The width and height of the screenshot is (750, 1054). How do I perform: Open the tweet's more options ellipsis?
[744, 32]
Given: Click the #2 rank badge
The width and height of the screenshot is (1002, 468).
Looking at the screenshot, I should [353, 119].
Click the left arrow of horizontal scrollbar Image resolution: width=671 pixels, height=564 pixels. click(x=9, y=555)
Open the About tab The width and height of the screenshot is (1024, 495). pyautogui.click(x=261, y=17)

* [YOUR GOAL]
The lines from the one holding "The width and height of the screenshot is (1002, 468)." to the last line of the entries, both included: retype them exactly and give nothing else.

* [OUTPUT OF THE TASK]
The width and height of the screenshot is (1002, 468).
Looking at the screenshot, I should [353, 119].
Click the left arrow of horizontal scrollbar Image resolution: width=671 pixels, height=564 pixels. click(x=9, y=555)
Open the About tab The width and height of the screenshot is (1024, 495). pyautogui.click(x=261, y=17)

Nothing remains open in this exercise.